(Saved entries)
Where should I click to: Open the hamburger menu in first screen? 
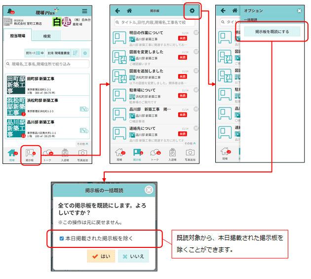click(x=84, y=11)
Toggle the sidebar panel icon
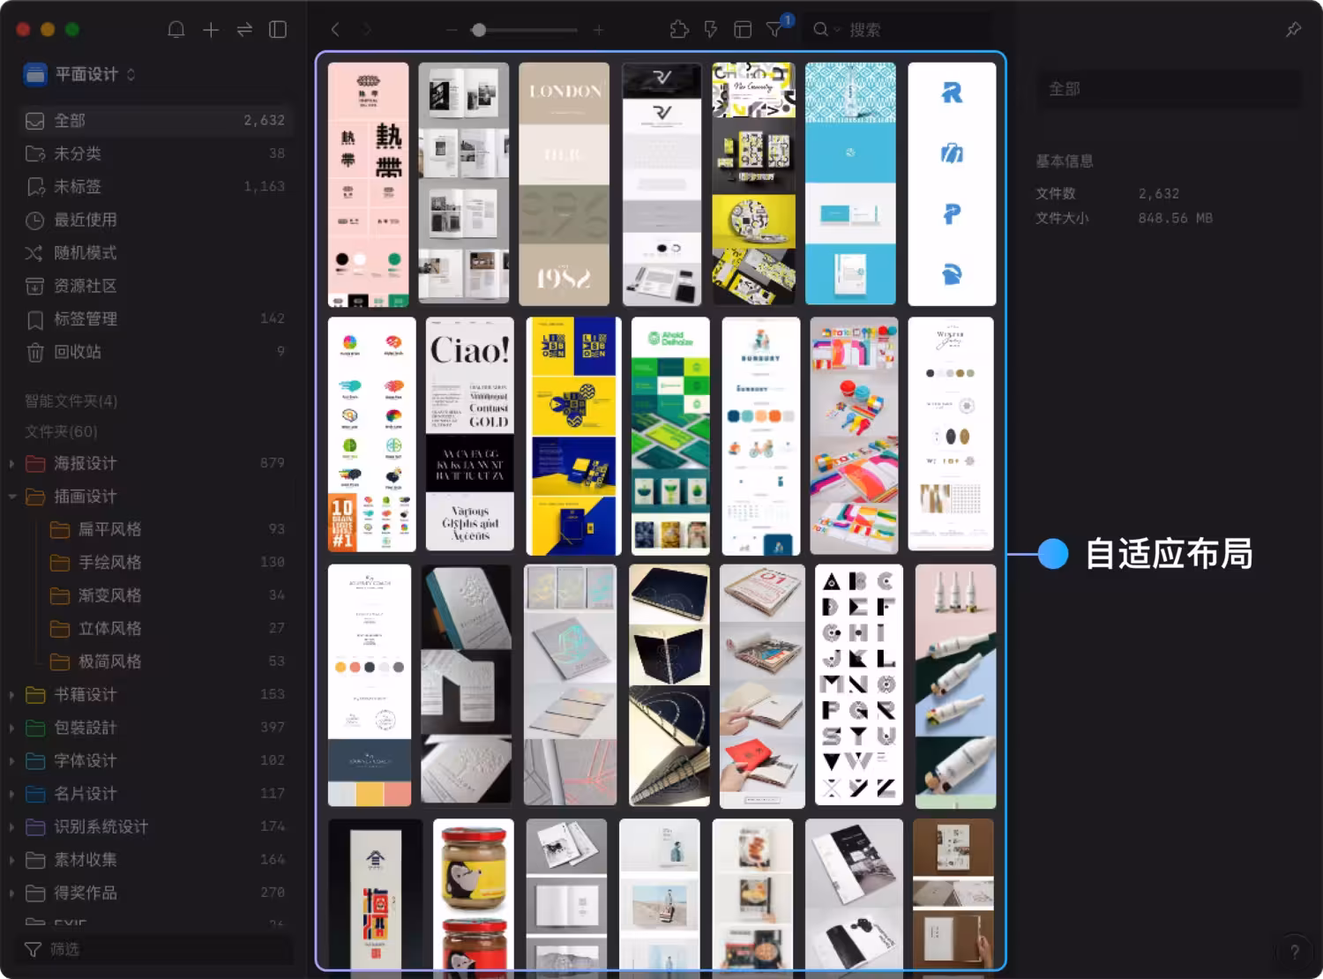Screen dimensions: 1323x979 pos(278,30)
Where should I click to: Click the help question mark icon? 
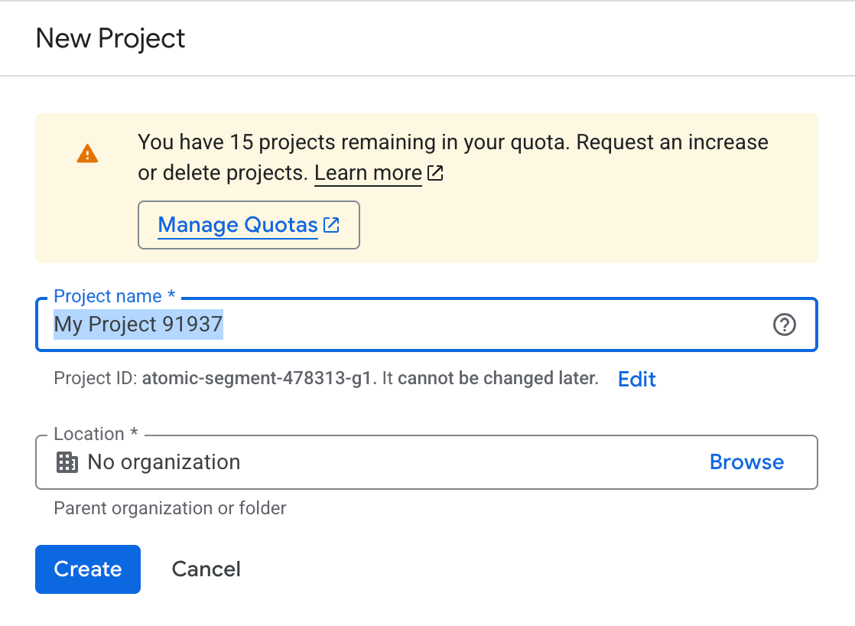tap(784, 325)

- EXERCISE -
What is needed is a word-for-word restatement of the entries, minus any pictures.

- ANSWER SECTION -
Where should I click to: Open the hamburger menu in first screen? 
click(x=84, y=11)
Toggle the sidebar panel icon
Screen dimensions: 1323x979 pos(278,30)
Where should I click to: Click the help question mark icon? 
tap(784, 325)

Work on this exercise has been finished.